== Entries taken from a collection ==
..............................
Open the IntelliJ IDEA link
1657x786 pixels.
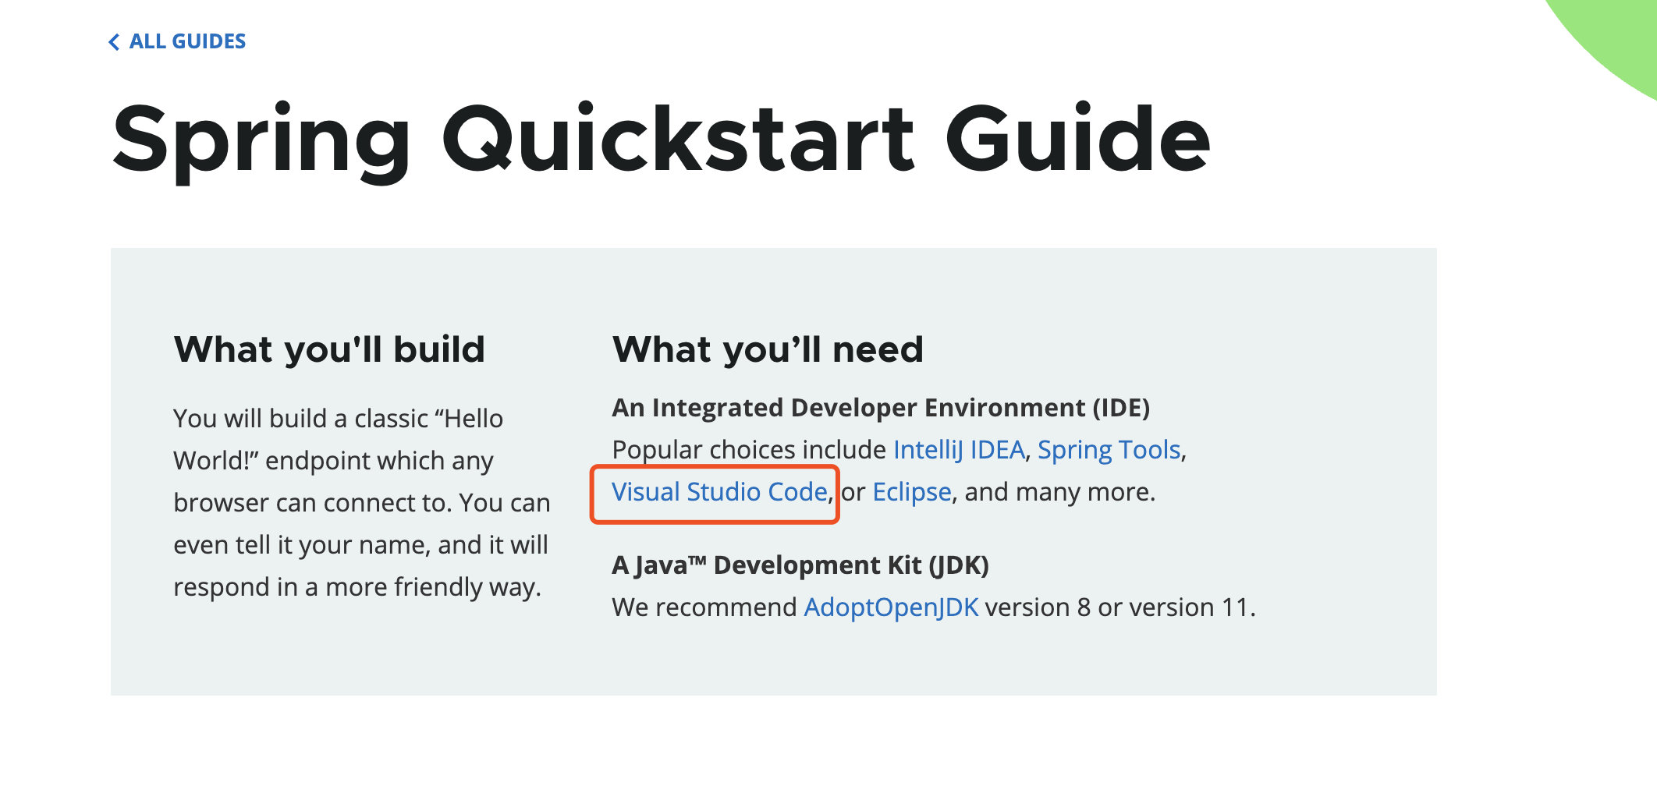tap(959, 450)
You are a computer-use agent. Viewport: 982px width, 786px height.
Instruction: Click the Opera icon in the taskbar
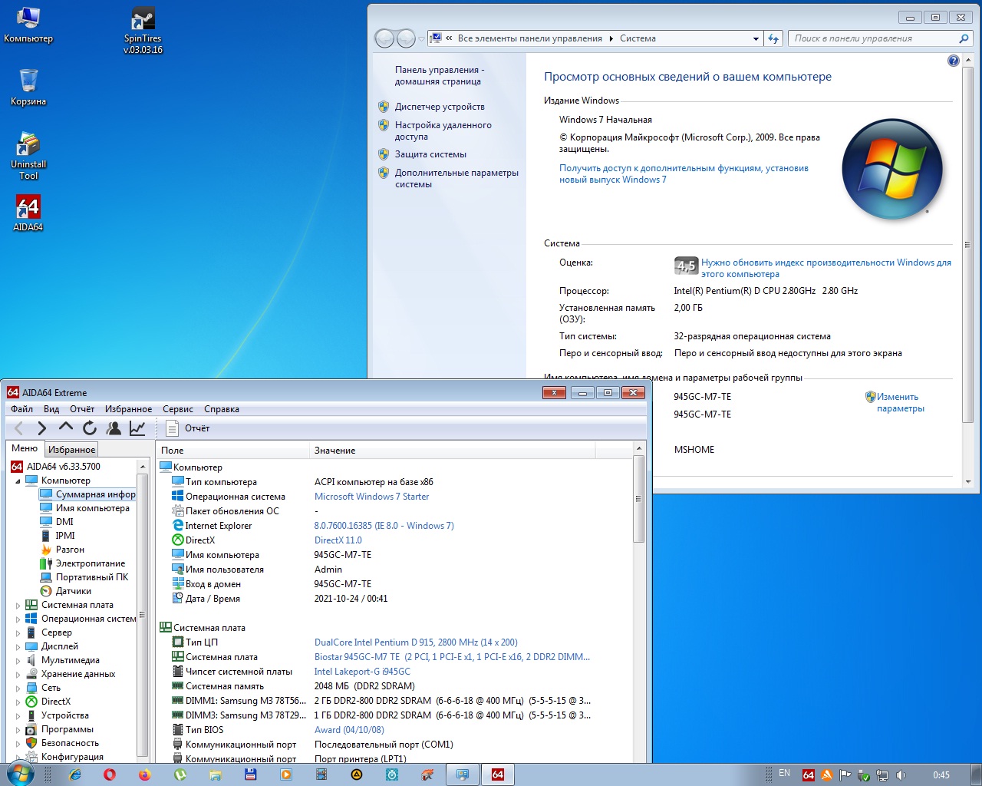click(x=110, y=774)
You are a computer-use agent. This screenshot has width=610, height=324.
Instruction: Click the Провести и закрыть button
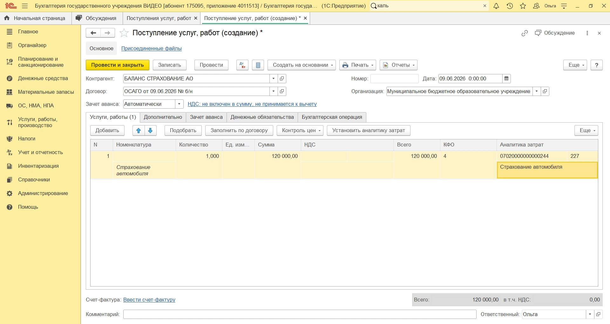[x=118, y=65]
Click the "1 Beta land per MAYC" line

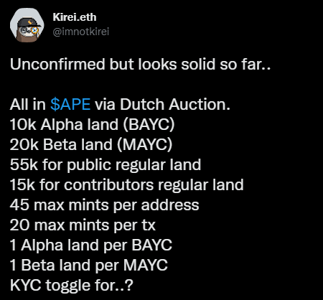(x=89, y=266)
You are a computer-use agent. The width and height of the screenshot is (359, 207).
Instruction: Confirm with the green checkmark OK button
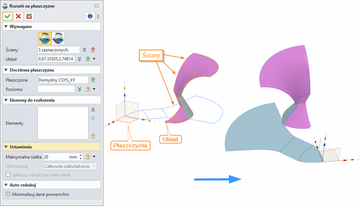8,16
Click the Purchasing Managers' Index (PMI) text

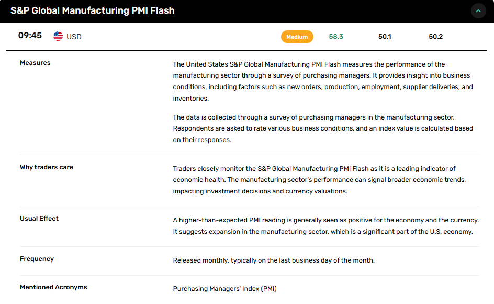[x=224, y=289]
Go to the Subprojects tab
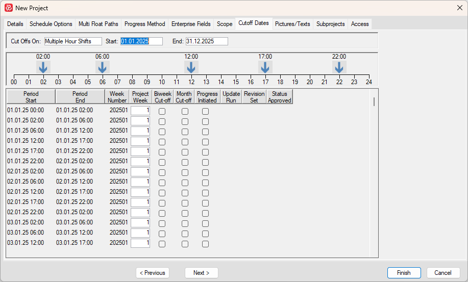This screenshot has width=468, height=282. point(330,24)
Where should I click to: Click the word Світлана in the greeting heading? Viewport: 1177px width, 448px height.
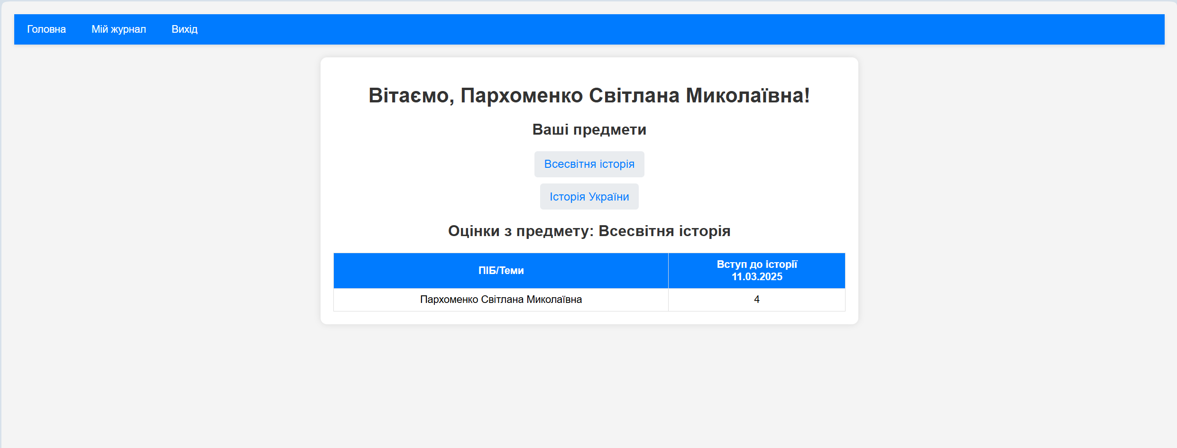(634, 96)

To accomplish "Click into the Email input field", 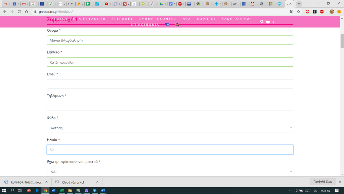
..............................
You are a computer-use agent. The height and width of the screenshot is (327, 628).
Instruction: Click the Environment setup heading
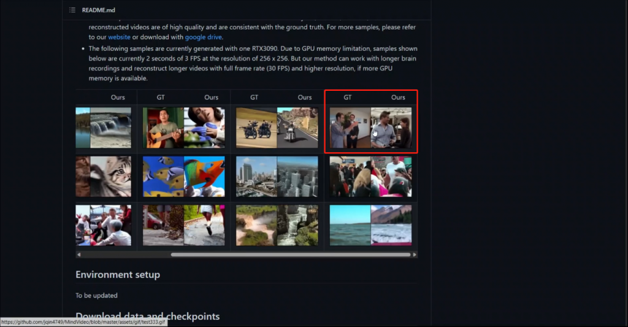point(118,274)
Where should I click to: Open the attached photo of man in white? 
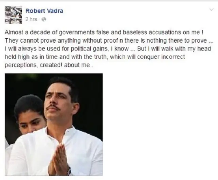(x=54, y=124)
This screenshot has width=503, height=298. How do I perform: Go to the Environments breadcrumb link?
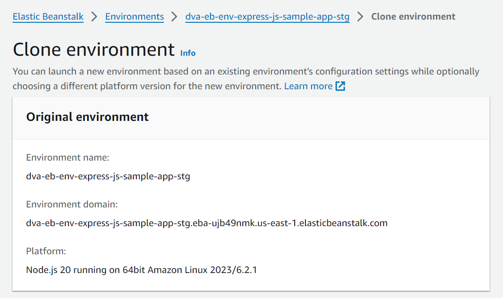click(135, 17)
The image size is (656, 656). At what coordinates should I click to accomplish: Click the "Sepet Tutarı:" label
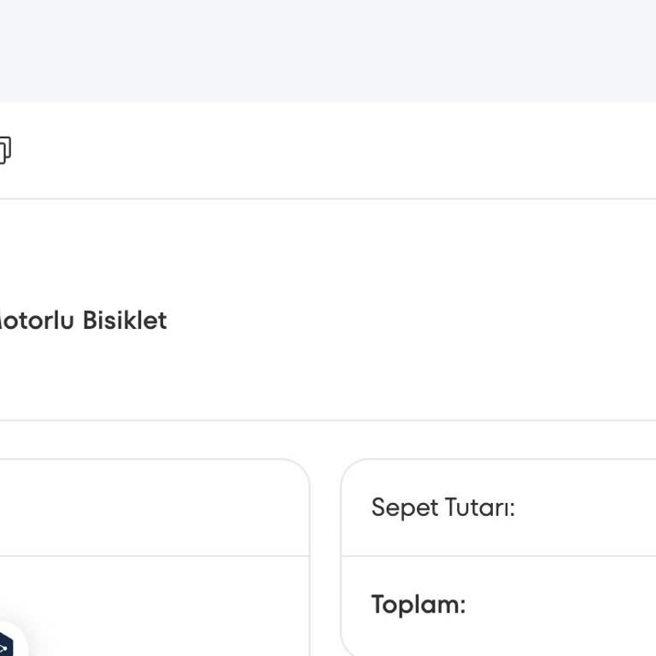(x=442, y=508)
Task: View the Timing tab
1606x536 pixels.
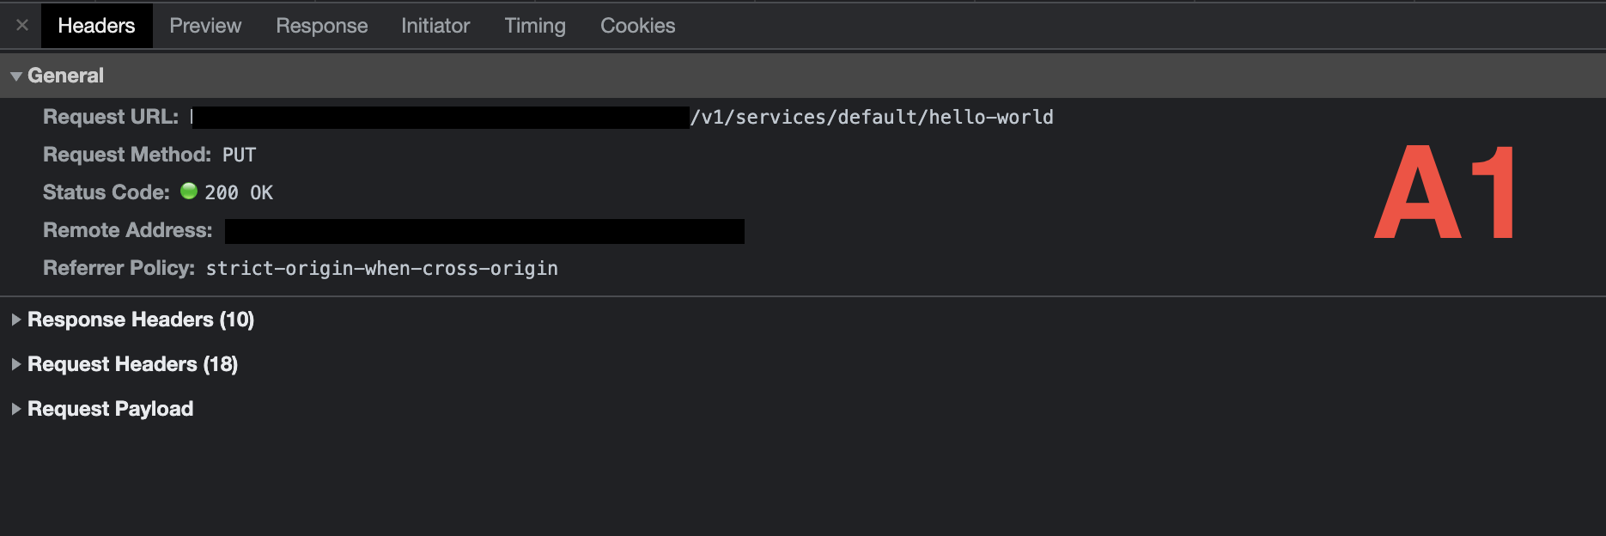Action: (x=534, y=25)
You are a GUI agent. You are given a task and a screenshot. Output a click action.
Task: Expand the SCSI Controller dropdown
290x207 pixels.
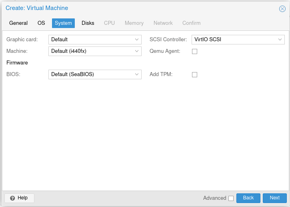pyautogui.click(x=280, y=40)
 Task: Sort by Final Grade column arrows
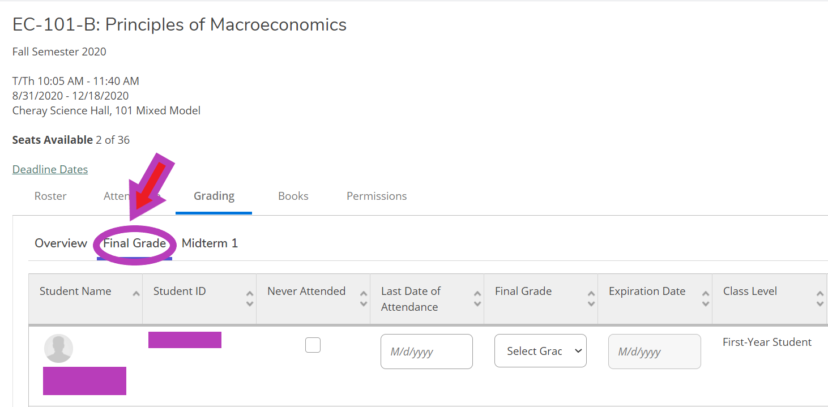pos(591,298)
..............................
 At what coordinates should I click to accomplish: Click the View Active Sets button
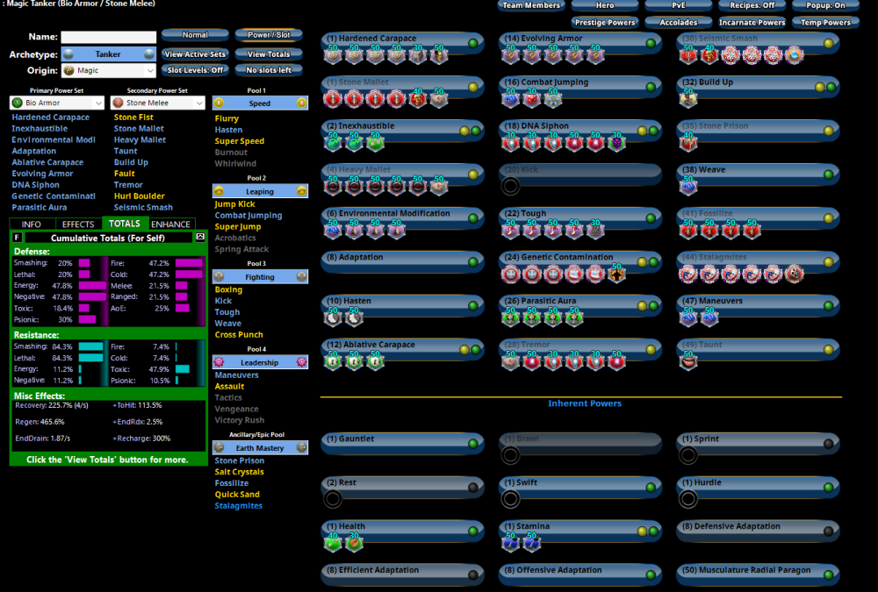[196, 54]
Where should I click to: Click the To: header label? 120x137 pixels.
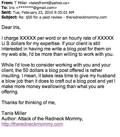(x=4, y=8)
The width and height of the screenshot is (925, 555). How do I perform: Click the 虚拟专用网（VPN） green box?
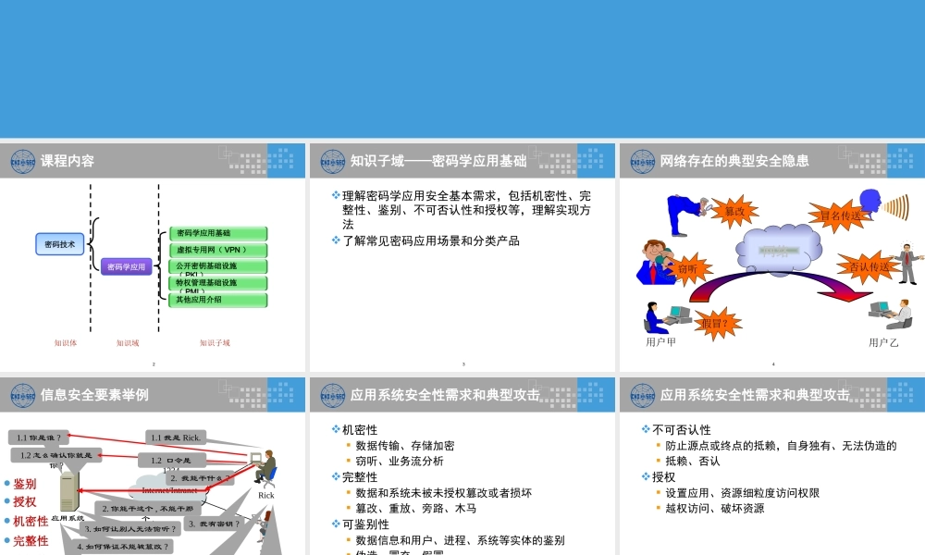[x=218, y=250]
..............................
== EXERCISE REQUIREMENTS ==
When a line in the data contains "computer", return it as written.

== SOLUTION TO THIS EXERCISE ==
You are a computer-use agent. Viewport: 982px width, 786px height.
You are a computer-use agent. This screenshot has width=610, height=324.
You are a computer-use agent. The width and height of the screenshot is (359, 207).
You are a computer-use agent. The height and width of the screenshot is (327, 628).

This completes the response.